Я каменею. Так со мной не говорил никто и никогда в жизни. Что я могу возразить? Как могу доказать, что это – чистая правда? Что я никогда ни одного письма от Бебки не получала?

– Кто вам передавал привет он нее?

– Никто никогда не передавал, – отвечаю я, но сама слышу, как испуганно дрожит мой неуверенный голос.

– Врете!

Следовательница звонит. Тотчас входит конвоир.

– Уведите, – кивает она на меня. А мне вслед несется: – Подумайте, Федорова, крепко подумайте. Пока у вас еще есть время!

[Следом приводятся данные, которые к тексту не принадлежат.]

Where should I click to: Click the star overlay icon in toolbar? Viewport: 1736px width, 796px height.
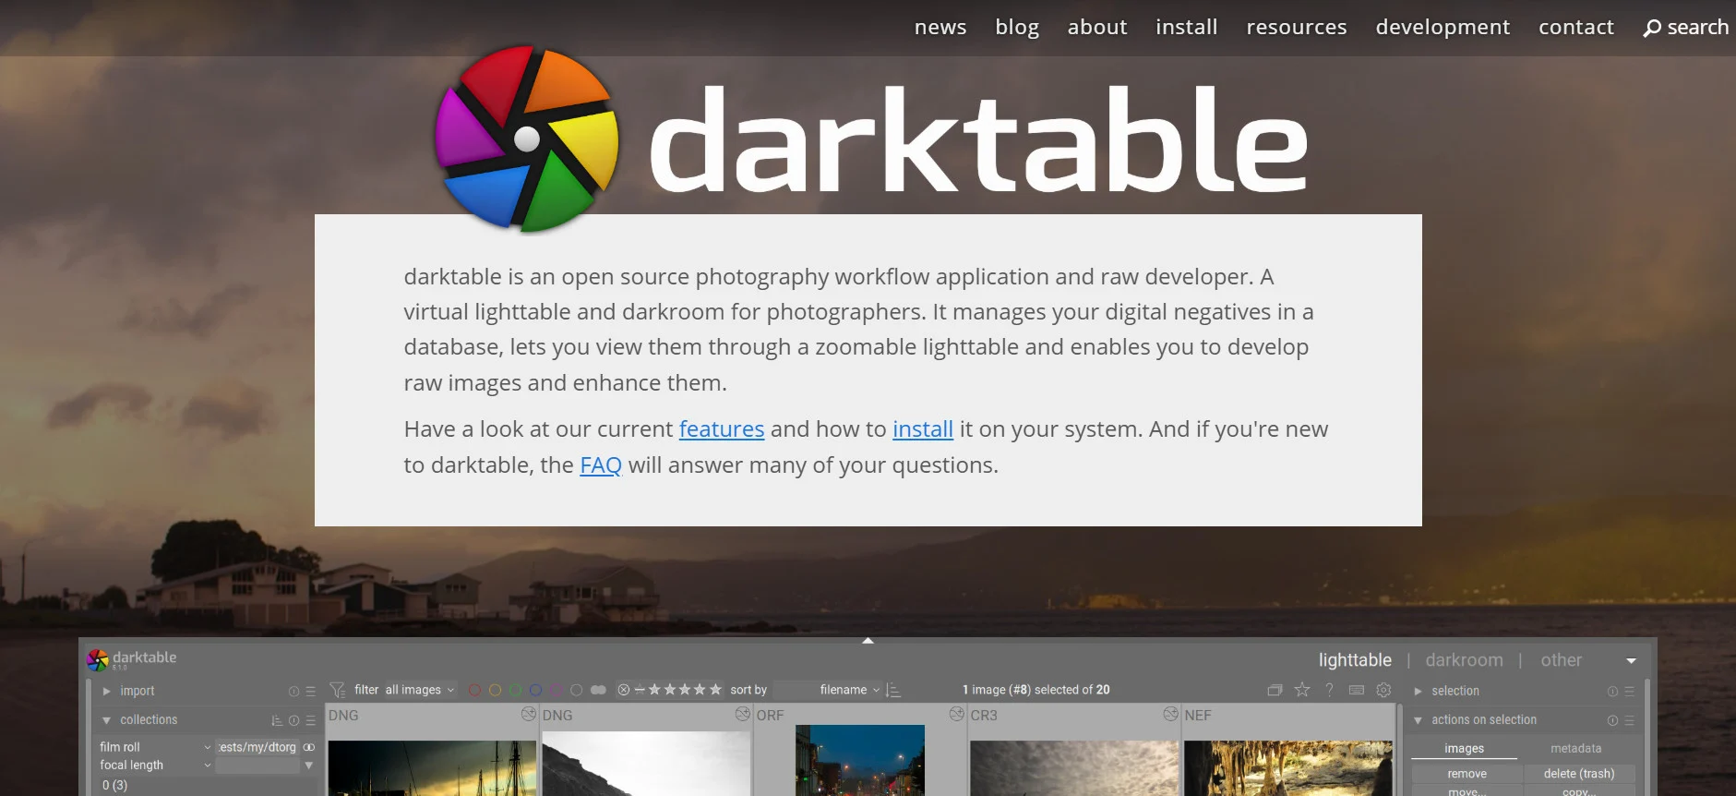pyautogui.click(x=1302, y=690)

О, его у меня было более чем достаточно! Даже книги, мои добрые друзья, изменили мне. Я читала страницу, две, десять – и тут только спохватывалась, что ничего не понимаю, не знаю, о чем я читаю. Мысли мои мечутся, уносят меня за тридевять земель, в далекие дни моего детства.

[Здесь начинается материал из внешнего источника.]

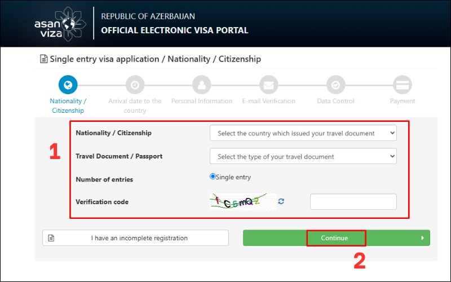Click the arrow on the Continue button

422,238
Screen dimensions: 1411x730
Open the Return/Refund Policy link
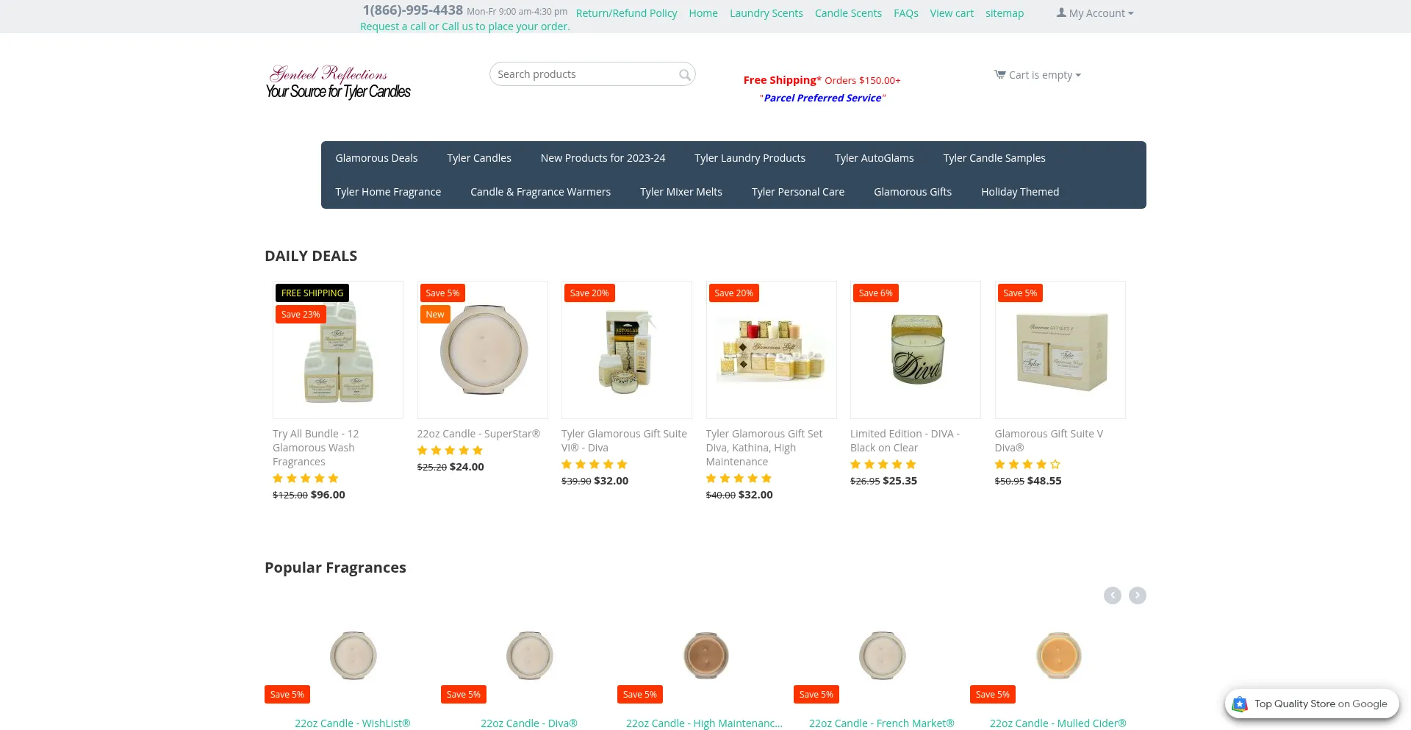[626, 13]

…В 1917 году, в самый канун революции, мы с мамой переехали из Херсона в Смоленск, где жили мамины сестры. В холодный, голодный, промерзший Смоленск. Город, в котором были разобраны все заборы и обнажены сады и палисадники с голыми деревьями, обглоданными козами.

С Веселухи – башни Смоленского кремля – бухает пушка, посылая снаряды куда-то на другой конец города. На стенах Авраамиевского монастыря установлен пулемет, который непрерывно строчит. Стекла в нашем доме полопались – дом стоит как раз под самой Веселухой, и нас, детей, загнали в чуланчик без окон – каморку, но нам все интересно, и мы стараемся что-то увидеть через приоткрытую дверь…

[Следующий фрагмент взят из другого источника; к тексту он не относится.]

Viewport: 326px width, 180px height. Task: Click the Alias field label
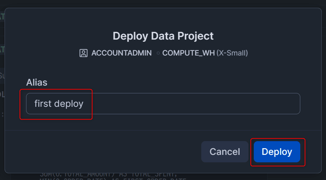pyautogui.click(x=37, y=82)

Мы с мамой приехали в Смоленск к ее сестре, к моей тете Юле как раз в тот день, когда там начался «переворот», как тогда говорили. На второй год революции, после того как советская власть в Смоленске установилась окончательно и жизнь стала входить в свои новые формы, вместо гимназий начали открываться советские школы первой и второй ступени.

Мне вот-вот должно было исполниться 12, и я попала в первый класс второй ступени. Рядом со мной села девчонка в таком же рыжем башлычке, как и мой. Ее смешно звали Бебкой. Башлыки мы не развязывали и шуб не снимали, потому что школа была нетоплена, чернила в чернильнице замерзали. Конечно, Беби не было ее настоящим именем. Девочку так звали потому, что она была младшей в семье известных смоленских помещиков князей Щербатовых, где все было англизировано.

Уроков почти не проводилось, и ученики большую часть времени были предоставлены самим себе. Вскоре мы с Беби очень подружились. Была она немного старше меня, но гораздо энергичнее и предприимчивее, отчаянная на всякие выдумки и довольно взбалмошная. В то время взрослым было не до детей. Те, кто постарше, увлекались революционными идеями, а младшие были настоящими беспризорниками и не признавали никаких авторитетов. Занятия шли через пень-колоду. Не было дров, не хватало чернил, почти не осталось учителей – многие из них не хотели сотрудничать с большевиками.